STALINGRADSKAYA BITVA (1949), STALINGRAD (1989)
3.2. Stalingradskaya bitva, 1949
A monumentalização da batalha teve que esperar o período da reconstrução do pós-guerra. O regime possuía preocupações mais imediatas. A indústria do cinema havia sido dispersa pelas repúblicas da Ásia Central, após seu desmonte na zona de guerra. O estúdio Sverdlovskaya Kinostudiya foi criado em 1943; o Kazakhfilm (produtor de cinejornais desde 1934) passou a produzir filmes a partir de setembro de 1941; o Kirgizfilm é de 1942; em 1941, o Tajikfilm fundiu-se com o Soyuzdetfilm; o Tashkentskaya kinostudiya foi fundado em 1941, e seu primeiro diretor foi o evacuado Mikhail Romm. O maior estúdio do país, Mosfilm, também sofrera com os bombardeios que atingiram Moscou no fim de 1941159. Nele foi produzido o primeiro dos grandes filmes de ficção e semidocumentários sobre o evento:
Stalingradskaya bitva, de Vladimir Petrov. O diretor fora brevemente um emigrado da Revolução, retornando da Inglaterra, onde também fora diretor, em 1920. Ao receber a encomenda, já era um diretor reconhecido no país, com grandes sucessos na carreira, como Petr Pervyi [Pedro I, 1938], Bez viny vinovatye [Culpados sem culpa, 1945], e Kutuzov, de 1943. Receberia seu quarto Prêmio Stalin com este filme. Politicamente, Petrov foi uma escolha adequada para a direção desde filme que consagrava Stalin como um nacionalista russo160.
Comissionado para as comemorações dos quatro anos do fim da Segunda Guerra, estreou nos cinemas soviéticos no Dia da Vitória de 9 de maio de 1949. Economicamente o país já voltara ao seu nível do pré-guerra. Socialmente, a inquietação popular crescia, com as cotas de trabalho, a falta de moradias tremendamente agravada pela destruição provocada pela guerra e o êxodo rural, a repressão mais firme – apesar de numericamente muitíssimo inferior a da Grande Purga de 1937-38. Stalin lidou com as pressões acenando com concessões, como a diminuição do preço dos alimentos161, e com uma política cultural de apoio a si mesmo, como o líder capaz de guiar o país – comprovadamente pela vitória na guerra. Bazin, em sua análise do mito stalinista, também cita o filme.

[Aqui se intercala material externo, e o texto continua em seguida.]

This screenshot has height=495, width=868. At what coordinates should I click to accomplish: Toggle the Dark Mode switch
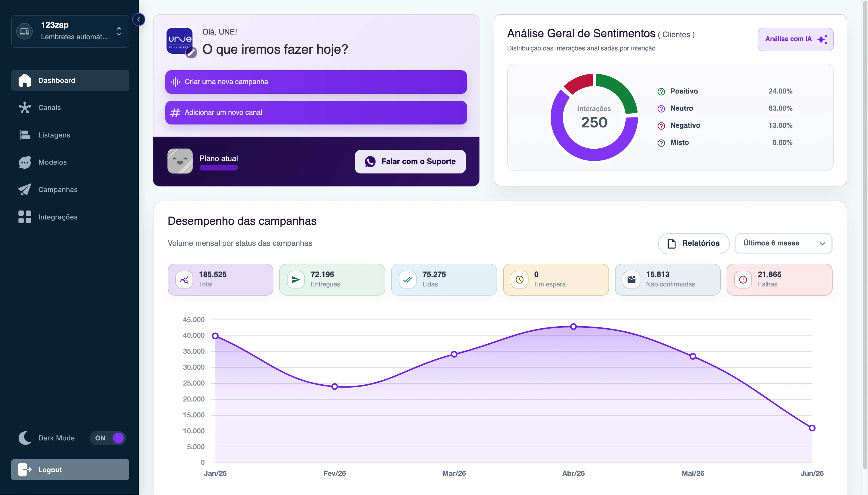[x=108, y=438]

159 Nesse bombardeio, a única cópia do Prado de Bejin, de Eisenstein, foi destruída (LAVALLEY; SCHERR, 2001, p.193).
160 “A posição política do diretor parece ter sido um nacionalismo esclarecido, promissor e autoritário. No entanto, o que atraiu os espectadores - se não críticos e acadêmicos - foram as histórias emocionantes que Petrov contou de forma tão impressionante, centradas em conjuntos requintados de atores” (ROLLBERG, 2009, p.531).
161 Sua elevação, anos mais tarde, como parte da política de Khrushchev para diminuir subsídios e aumentar o prêmio pago ao produtor, tornou-se fonte para protestos pró-Stalin disseminados pelo país (VOLKOGONOV, 2008, p.193; MEDVEDEV; MEDVEDEV, 2006; LEWIN, 2007, p.230; 236).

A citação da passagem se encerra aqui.